Es ist aber nicht klar, um welche Türken es dabei vorrangig geht. Sind es Mehrheitssunniten oder überwiegend die in der Türkei verfolgten Aleviten? Sie sind für hohes Bildungsstreben bekannt und bestehen auch bei ihren Töchtern auf Ausbildung. Der Neuköllner Bezirksbürgermeister Heinz Buschkowsky teilte dem Autor kürzlich mit, dass fast alle seine Praktikanten für die Verwaltung Aleviten sind.
Für daheim verfolgte Gruppen oder auch für Gruppen, die ganz ohne Bildungssystem auskommen müssen, sind schnelle Bildungserfolge beim Einwandern in Länder mit gebührenfreier Erziehung gut belegt. Hier werden also längst vorhandene Schätze nur gehoben. Selbst für vergleichsweise sehr schlecht abschneidende Gruppen leisten Kindergärten und Schulen eine ganze Menge. So können Gruppen mit einem IQ von 65 auf 85 steigen oder auch solche mit einem IQ von 80 auf 95. Das sind tüchtige Zuwächse, und die werden in den Medien auch euphorisch ausgebreitet. Aber eine längst beschulte 95er-Gruppe auf 115 zu bringen, was in vielen Disziplinen Spitzenleistungen erst möglich macht, gelingt nicht. Gruppen von 120 auf 135 oder gar von 140 auf 160 zu schieben wird nicht einmal erträumt. Das ist der Grund dafür, dass selbst entschiedenste Milieutheoretiker - wenn auch unter Zähneknirschen - maximal fünfzig Prozent der Leistungen für schulisch formbar halten.

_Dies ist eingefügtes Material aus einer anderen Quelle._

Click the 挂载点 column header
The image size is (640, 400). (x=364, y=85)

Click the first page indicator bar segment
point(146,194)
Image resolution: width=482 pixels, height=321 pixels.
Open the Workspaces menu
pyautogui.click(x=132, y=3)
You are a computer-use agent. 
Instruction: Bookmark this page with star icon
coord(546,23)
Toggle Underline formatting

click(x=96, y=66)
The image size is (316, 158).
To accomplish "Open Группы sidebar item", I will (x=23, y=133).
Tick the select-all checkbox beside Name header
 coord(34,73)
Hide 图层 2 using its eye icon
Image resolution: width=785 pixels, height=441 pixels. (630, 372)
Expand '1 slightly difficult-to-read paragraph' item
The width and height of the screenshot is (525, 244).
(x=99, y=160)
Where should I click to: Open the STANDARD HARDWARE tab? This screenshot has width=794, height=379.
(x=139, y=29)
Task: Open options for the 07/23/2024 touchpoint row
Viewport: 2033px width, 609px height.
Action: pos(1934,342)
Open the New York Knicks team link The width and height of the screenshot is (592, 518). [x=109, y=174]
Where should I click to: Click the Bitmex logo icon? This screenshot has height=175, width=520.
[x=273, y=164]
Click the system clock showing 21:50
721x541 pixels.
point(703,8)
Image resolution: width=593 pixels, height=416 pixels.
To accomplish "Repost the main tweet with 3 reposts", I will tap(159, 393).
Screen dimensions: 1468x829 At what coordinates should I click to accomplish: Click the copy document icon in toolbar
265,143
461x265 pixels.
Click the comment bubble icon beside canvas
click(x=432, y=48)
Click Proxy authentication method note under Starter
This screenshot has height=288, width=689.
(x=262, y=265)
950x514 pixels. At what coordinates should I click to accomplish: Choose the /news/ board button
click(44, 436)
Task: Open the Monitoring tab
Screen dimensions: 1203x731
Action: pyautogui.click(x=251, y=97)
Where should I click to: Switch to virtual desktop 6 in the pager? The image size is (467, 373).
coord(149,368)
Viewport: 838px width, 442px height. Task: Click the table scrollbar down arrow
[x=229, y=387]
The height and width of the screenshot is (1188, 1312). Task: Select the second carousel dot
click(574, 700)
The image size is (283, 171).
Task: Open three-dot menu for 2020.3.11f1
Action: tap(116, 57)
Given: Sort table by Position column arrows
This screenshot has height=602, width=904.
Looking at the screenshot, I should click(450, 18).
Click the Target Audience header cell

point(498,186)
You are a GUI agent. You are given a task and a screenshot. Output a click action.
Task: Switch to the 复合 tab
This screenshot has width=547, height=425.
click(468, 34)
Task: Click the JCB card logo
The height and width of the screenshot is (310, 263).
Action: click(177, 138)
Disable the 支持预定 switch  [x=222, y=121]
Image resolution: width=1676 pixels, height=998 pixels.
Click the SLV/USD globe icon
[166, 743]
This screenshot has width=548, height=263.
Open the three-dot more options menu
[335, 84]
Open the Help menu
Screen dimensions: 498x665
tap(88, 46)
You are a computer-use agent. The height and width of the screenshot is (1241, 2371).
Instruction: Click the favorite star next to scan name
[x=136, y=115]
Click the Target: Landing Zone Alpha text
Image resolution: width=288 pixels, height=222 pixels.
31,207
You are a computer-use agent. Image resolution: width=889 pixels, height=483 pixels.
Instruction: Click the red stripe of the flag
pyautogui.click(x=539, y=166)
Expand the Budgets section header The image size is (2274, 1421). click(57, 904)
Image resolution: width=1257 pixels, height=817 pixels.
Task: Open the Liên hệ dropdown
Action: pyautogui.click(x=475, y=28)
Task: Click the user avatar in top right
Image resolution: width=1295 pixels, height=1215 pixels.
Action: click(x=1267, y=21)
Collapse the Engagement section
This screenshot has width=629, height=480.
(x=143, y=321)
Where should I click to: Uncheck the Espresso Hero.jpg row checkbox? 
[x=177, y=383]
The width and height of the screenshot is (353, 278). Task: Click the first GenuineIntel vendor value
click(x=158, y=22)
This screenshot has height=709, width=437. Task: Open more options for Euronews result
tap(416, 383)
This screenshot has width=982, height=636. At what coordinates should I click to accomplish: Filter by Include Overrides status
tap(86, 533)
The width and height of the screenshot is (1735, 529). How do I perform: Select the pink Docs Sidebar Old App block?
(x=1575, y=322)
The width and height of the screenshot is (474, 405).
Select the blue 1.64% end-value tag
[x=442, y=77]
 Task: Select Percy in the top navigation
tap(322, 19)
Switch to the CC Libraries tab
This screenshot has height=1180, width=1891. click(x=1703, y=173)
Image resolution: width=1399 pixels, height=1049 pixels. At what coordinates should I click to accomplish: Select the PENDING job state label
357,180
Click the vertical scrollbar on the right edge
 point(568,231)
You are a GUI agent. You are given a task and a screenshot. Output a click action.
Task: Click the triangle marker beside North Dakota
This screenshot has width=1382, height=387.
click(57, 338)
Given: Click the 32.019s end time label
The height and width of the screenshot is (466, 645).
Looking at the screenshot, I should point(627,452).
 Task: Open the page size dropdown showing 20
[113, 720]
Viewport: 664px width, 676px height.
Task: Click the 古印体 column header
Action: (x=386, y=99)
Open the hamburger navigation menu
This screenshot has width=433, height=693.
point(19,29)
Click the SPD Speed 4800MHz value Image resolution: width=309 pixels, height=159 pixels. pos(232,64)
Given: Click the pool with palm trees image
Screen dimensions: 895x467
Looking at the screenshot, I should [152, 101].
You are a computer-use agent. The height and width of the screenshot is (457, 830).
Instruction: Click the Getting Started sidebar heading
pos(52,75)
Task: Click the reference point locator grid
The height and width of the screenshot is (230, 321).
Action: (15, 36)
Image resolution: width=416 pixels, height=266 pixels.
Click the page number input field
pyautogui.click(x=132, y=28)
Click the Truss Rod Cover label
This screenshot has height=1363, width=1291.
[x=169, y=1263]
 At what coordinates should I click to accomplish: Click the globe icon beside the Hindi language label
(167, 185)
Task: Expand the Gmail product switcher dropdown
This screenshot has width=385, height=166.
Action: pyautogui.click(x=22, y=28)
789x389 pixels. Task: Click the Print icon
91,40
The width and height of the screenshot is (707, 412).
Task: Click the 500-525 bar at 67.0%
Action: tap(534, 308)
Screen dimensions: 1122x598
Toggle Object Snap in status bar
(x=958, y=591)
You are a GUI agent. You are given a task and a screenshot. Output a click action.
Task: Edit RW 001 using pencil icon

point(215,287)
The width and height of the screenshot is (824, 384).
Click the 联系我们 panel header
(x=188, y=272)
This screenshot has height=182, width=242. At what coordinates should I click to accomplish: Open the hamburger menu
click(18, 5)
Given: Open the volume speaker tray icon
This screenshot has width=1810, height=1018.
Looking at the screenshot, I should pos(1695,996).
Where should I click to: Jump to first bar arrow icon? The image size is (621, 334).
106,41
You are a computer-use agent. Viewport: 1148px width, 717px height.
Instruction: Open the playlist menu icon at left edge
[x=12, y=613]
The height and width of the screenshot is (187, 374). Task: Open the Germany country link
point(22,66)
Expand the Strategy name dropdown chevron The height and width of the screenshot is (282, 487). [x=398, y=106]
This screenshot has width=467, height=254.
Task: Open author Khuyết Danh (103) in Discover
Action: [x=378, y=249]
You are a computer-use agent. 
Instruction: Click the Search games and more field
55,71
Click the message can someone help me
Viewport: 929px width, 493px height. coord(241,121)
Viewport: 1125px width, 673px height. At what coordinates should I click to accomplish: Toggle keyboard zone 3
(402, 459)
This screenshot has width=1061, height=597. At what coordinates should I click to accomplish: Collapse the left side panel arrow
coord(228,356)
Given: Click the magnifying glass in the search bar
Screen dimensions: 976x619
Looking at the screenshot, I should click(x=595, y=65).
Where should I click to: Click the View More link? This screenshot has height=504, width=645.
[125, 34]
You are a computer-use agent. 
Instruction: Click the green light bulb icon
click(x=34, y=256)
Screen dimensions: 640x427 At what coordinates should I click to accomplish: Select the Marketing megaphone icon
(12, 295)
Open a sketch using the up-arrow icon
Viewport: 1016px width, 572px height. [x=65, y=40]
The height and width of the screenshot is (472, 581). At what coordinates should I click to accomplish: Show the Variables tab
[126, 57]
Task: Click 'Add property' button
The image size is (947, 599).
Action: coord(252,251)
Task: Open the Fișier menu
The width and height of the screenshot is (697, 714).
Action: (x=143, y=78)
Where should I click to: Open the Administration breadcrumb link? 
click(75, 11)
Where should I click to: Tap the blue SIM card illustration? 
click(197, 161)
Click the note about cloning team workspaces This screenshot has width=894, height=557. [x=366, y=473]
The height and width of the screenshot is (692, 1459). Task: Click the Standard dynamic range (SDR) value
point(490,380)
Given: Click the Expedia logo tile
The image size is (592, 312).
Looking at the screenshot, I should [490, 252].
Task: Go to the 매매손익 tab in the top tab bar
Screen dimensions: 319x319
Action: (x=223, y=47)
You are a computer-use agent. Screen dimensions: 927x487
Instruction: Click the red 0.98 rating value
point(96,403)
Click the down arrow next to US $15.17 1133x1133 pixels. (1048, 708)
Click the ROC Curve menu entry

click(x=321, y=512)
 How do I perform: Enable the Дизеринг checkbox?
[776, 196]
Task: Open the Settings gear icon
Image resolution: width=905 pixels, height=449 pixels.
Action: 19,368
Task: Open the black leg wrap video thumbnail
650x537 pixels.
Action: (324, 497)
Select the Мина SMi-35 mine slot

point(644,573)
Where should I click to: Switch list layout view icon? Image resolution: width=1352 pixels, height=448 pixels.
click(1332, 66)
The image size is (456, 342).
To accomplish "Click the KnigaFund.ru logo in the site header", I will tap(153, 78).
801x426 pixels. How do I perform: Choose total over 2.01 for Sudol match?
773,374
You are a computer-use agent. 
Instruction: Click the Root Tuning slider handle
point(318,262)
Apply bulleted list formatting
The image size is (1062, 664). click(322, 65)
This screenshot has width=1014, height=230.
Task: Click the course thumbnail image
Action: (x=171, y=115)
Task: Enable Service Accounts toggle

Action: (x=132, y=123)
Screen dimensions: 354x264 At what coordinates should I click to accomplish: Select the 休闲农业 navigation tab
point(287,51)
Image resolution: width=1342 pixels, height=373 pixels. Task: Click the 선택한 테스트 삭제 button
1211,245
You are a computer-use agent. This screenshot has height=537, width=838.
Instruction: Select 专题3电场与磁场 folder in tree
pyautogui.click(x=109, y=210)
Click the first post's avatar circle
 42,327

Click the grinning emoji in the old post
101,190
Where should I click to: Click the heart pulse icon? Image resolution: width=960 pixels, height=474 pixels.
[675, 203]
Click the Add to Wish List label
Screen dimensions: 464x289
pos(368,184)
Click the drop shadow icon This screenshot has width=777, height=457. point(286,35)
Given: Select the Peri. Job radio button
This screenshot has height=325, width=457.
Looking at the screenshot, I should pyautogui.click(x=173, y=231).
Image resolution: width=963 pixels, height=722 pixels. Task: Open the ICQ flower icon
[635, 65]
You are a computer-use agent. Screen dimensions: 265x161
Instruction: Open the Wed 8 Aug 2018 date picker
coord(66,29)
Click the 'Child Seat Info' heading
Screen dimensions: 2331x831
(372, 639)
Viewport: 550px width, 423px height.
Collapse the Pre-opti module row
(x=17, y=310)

Solche Erfolge werden natürlich auch von Sarrazin ohne Wenn und Aber anerkannt. Naika Foroutan aber unterschlägt neben ihren immerhin halbrichtigen achthundert Prozent eine andere Zahl, um die es in der ganzen Debatte allein geht. Der Anteil unter den einreisenden Türken auf Sozialhilfe lag zu Beginn der Einwanderung bei weniger als einem Prozent. Das kann auch gar nicht anders sein, weil sie ja für offene Stellen angeworben wurden. 2008 allerdings liegt in Berlin der Anteil an Sozialgeldempfängern unter Türkischstämmigen laut Auskunft des “Deutschen Instituts für Wirtschaftsforschung” bei knapp fünfzig Prozent. Diese Verfünfzigfachung ist eine Steigerung um fünftausend Prozent. Nur weil sie dieses ungeheure Wachstum unterschlägt, kann Foroutan dann triumphierend nachsetzen: “Sarrazins Deutschland gibt es nicht.”
Doch genau dieses krasse Auseinanderdriften nach dem Eintreten in Gratisbildung kennt die Forschung schon lange. Wer mehr Potential hat, kann mehr daraus machen. Wer weniger davon hat, kann das nun nicht mehr verstecken: “Förderliche Lernumwelten können familiär gegebene Unterschiede sogar verstärken, weil intelligentere Kinder solche Umwelten besser nutzen können” (Heiner Rindermann). Berlin liefert das Lehrbuchbeispiel für diesen Befund.
Gunnar Heinsohn lehrt Sozialwissenschaften an der Universität Bremen.